O presidente do Senado, Davi Alcolumbre (DEM-AP), também se manifestou sobre a fala de Heleno. Em nota, disse que “nenhum ataque à democracia será tolerado pelo parlamento” e que “o momento, mais do que nunca, é de defesa da democracia, independência e harmonia dos poderes para trabalhar pelo país”. Contra todas as expectativas, às vésperas do carnaval, o esgarçamento das relações do Palácio do Planalto com o Congresso aumenta as incertezas em relação à economia.
Um comentário do presidente da República, em cerimônia oficial, sobre o ministro da Economia, Paulo Guedes, gerou ainda mais insegurança no mercado, pois deixou no ar que Guedes estaria demissionário do cargo e sofre uma fritura interna. Seu prazo de validade estaria próximo do fim. O que alimenta essas especulações é o vai-não-vai da economia, cujo crescimento está sendo medíocre, apesar dos juros baixos e da inflação controlada.
O IBC-BR, índice do Banco Central, aponta alta de 0,5% no último trimestre do ano e de 0,9% no ano de 2019. Em 2018, quando o PIB teve alta de 1,3%, o IBC-BR também subiu 1,3%: se o padrão se repetir, o que não é garantido, o PIB em 2019 terá tido pior desempenho que no biênio 2017-18. Nesse ritmo, só em 2022 voltaremos ao PIB de 2014. Levar oito anos para completar a recuperação de uma recessão em qualquer época e em qualquer lugar é um fracasso.

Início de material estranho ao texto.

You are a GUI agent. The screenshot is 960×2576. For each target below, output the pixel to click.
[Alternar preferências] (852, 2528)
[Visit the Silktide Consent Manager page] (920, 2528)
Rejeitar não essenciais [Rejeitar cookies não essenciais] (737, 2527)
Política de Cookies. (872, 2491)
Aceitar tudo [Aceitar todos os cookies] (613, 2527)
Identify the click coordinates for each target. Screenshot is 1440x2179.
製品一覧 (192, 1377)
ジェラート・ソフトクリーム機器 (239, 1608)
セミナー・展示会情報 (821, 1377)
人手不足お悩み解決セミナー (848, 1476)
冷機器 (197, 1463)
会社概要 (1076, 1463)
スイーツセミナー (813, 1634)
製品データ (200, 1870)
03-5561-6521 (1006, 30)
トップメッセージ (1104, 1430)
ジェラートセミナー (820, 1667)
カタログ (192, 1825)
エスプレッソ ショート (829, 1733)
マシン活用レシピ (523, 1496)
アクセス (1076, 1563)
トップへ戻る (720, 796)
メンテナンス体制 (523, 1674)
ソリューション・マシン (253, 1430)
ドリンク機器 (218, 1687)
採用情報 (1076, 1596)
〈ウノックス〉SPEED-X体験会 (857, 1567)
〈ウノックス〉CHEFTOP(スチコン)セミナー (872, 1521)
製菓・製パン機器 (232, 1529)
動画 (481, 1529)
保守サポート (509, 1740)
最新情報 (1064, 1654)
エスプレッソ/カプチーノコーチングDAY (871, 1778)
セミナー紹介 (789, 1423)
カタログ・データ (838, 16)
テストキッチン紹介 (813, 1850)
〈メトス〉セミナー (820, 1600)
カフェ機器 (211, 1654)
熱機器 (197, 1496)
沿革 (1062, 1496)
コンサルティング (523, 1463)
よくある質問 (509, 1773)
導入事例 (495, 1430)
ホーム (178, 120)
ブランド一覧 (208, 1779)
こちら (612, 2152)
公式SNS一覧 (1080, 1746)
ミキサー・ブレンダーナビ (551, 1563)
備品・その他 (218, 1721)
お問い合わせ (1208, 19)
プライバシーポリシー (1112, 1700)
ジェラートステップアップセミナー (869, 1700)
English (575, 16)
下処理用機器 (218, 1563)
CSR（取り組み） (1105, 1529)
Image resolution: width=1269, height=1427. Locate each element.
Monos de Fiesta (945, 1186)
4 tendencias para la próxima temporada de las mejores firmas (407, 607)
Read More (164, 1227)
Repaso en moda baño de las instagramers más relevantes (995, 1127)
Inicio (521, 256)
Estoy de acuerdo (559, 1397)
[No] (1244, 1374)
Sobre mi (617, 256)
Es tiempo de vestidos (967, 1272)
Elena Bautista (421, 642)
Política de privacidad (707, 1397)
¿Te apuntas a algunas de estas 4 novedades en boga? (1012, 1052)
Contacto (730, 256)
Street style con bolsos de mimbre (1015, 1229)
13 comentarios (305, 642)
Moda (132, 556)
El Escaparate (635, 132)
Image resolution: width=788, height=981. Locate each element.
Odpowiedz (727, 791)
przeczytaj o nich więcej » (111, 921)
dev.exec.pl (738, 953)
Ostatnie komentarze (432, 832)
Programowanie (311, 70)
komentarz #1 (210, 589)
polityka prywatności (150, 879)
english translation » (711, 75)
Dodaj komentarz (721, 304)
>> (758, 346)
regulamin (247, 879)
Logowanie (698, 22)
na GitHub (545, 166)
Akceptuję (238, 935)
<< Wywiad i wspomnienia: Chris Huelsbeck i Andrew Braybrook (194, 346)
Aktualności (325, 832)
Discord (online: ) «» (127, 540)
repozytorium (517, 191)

Essa situação tem ampliado os questionamentos à política de Guedes, um ultraliberal, por parte de setores do governo que têm formação desenvolvimentista, entre os quais, os militares. O próprio Bolsonaro é um recém-convertido ao liberalismo e vem adotando postura cada vez mais populista, como no caso dos combustíveis e da reforma administrativa, e não perde oportunidade de abrir novas frentes de conflito, como a queda de braço com os governadores.